* _What you should do_:
Reproduce verbatim the lines of the items below, from the line containing "Task: Click the word BREAKING in the tweet" up to and including the line containing "Action: (x=70, y=85)".

* _Provided records_:
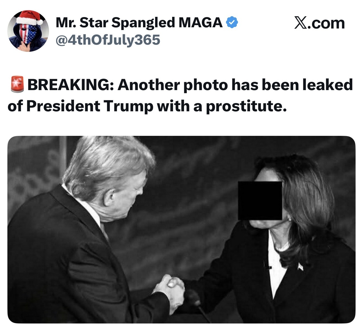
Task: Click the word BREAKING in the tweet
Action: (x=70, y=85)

--

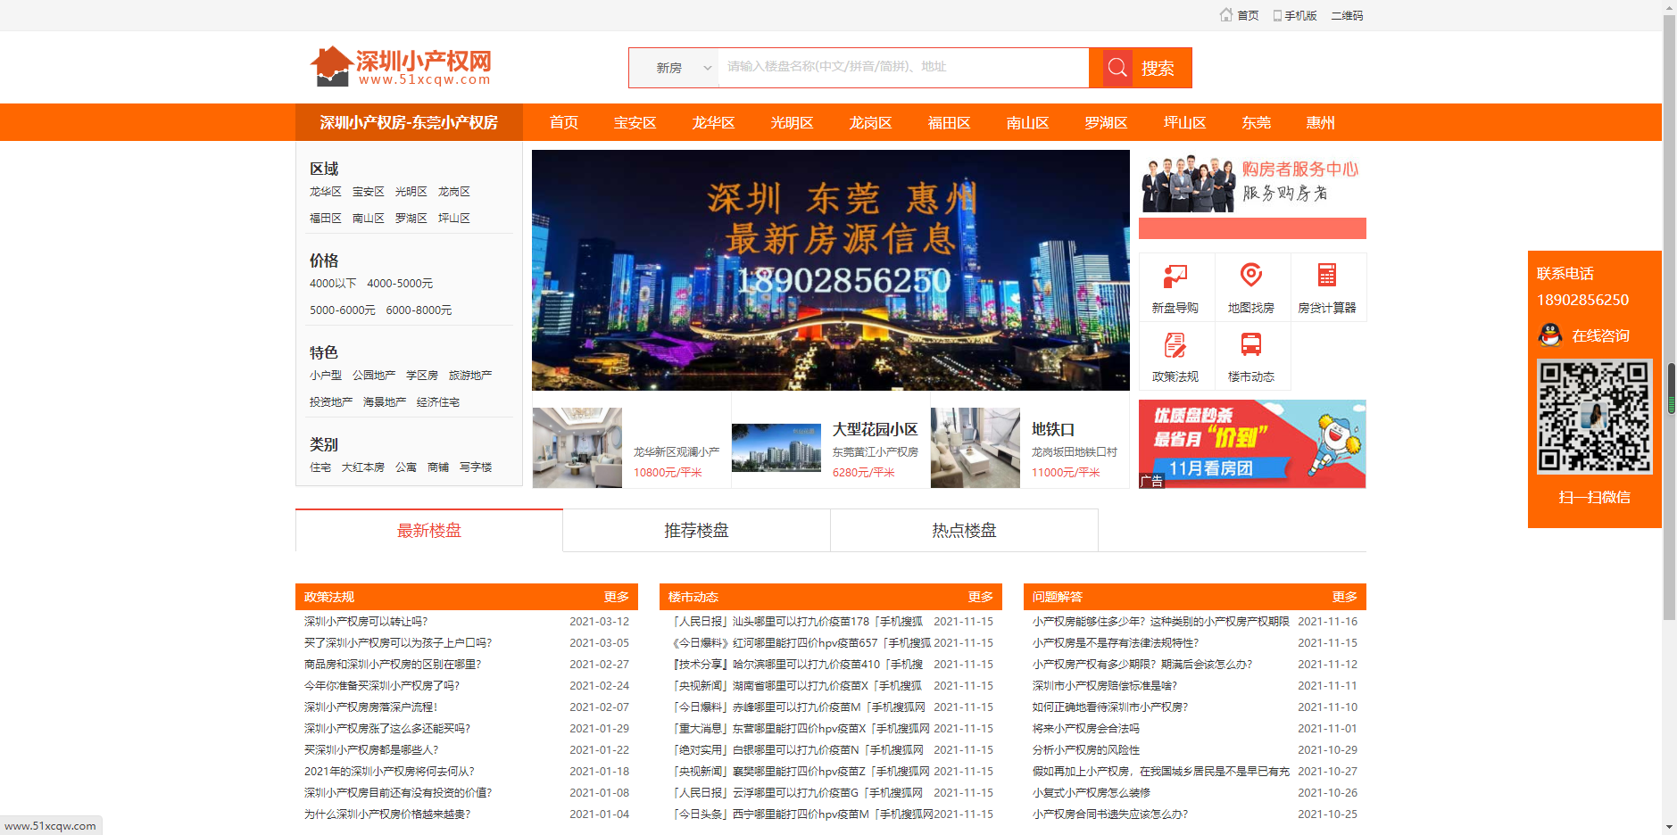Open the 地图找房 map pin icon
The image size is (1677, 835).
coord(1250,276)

* _Exercise response_:
Task: Click the word BREAKING in the tweet
Action: (x=70, y=85)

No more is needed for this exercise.